In addition, after the average operation, the CFAR and peak detection unit 1040 determines a final threshold value by performing shift and adder operations to adjust the size of the threshold value.

In addition, the CFAR and peak detection unit 1040 compares the test cell with the threshold value, determines that the test cell is a target only when it is greater than the threshold value, stores the corresponding index, and stores the MTI in relation to the corresponding index. The component of the moving target (Rmov, distance), the component of the fixed target (Rsta) and the speed of the moving target calculated by the processor 1010, the I-MTI processor 1020, and the Doppler FFT processor 1030, respectively ( Vmov) respectively.

In the embodiment of the present invention, the description is focused on a single target, but the present invention is not limited thereto, and the multimode radar signal processing apparatus 10 can be applied to multiple targets.

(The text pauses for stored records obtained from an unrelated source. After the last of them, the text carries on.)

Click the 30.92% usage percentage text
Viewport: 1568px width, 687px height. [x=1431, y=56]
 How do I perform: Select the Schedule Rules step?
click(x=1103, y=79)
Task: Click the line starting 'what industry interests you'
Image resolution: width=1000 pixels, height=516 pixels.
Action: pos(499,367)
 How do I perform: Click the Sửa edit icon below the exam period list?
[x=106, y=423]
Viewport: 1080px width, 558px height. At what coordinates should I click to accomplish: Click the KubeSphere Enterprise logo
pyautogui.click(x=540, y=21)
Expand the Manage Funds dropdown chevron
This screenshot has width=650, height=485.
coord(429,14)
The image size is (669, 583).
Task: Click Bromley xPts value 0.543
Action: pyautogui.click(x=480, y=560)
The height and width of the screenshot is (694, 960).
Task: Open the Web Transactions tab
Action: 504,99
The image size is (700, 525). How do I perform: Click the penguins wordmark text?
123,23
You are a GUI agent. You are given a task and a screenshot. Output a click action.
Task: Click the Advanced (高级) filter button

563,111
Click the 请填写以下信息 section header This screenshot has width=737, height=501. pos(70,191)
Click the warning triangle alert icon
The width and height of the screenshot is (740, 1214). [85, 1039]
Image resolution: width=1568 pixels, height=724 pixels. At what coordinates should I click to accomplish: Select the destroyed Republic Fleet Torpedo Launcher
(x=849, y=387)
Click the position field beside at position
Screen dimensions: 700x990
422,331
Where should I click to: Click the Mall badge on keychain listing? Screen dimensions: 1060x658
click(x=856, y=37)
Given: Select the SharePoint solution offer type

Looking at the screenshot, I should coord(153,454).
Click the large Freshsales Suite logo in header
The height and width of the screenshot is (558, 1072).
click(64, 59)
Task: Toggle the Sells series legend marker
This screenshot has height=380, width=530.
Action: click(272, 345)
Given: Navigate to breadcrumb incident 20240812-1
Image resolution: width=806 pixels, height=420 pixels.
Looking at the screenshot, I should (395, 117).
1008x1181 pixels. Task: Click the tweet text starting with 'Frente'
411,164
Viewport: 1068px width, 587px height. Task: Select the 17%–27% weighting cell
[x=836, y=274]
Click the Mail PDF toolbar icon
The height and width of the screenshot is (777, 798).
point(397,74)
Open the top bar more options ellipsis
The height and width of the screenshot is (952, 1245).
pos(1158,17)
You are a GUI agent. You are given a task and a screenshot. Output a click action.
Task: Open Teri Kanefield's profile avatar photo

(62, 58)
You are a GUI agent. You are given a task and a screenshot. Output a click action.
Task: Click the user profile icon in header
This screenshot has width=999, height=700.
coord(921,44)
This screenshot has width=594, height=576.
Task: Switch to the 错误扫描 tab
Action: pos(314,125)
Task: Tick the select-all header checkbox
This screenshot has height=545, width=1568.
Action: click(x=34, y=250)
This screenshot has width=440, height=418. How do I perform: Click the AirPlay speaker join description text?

Recently, UAVs have been applied to the private sector beyond the military sector and are being operated in various environments. The PD radar has the advantage of being easy to detect targets located at a long distance, and the FMCW radar has characteristics suitable for detecting targets located at a short distance, and in order to improve the detection performance of UAVs operating in various environments, the multimode radar The signal processing device 10 is configured (for example, MATLAB) to support both the PD radar waveform and the FMCW radar waveform, and the signal processing method of each radar.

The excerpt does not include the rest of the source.